This question is a very natural one to come up after Lesson 1. It and its variations have been brought up many, many times on these forums, with many proposed solutions. I think the issues involved run deep into the limitations, expectations, and even the philosophy of machine learning. If anyone is able to gather and unpack all the angles, it would make a good article, and serve as a definitive response to questions.
Here’s something to ponder. How do you know “for sure” that an image is neither a cat nor a dog? Is it only because you have already seen trillions of scenes with things that you know for sure are not cats or dogs? Maybe your brain has even formed the concept of “animal”. A neural net has only ever seen blobs of pixels sorted into two category labels, without context, without objects, without meaning.

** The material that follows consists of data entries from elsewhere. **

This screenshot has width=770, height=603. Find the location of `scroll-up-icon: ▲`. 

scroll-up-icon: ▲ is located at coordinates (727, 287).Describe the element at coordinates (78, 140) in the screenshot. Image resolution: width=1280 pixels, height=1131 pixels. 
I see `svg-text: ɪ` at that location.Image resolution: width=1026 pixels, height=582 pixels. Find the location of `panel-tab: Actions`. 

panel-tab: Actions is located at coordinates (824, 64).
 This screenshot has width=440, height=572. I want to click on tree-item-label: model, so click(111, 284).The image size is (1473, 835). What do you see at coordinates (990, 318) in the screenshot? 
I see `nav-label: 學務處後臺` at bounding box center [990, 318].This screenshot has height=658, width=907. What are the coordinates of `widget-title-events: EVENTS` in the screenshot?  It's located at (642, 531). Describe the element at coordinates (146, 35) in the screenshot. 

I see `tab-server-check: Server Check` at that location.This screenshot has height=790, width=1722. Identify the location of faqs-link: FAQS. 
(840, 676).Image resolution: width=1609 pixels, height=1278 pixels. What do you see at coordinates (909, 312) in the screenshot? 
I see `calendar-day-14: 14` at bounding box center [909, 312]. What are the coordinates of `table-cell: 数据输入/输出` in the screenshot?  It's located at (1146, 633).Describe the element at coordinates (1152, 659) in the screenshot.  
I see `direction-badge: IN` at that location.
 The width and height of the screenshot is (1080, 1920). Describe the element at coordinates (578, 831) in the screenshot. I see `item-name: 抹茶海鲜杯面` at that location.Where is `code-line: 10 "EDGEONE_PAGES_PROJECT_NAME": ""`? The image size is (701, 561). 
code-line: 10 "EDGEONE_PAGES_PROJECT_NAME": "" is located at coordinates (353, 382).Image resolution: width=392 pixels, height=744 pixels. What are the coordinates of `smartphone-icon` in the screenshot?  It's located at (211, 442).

Here’s an experiment. Edit a dog image so it is separated into three heads in one area and four tails in another. Does your trained model tell you it’s certainly, definitely a dog, the doggiest dog it has ever seen?
As for the investigating some of the suggestions above, you can analyze the activations before they are normalized by softmax and sent to cross-entropy loss. Or you can treat dogs vs cats as a multi-label task, train with a sigmoid activation, and apply a probability threshold. These approaches will be explained in later lessons. But I doubt any of them will give you what you are hoping for.
In any case, I don’t wish to discourage you from asking great questions. I think it’s the innocent, deep questions that ultimately move the whole field forward.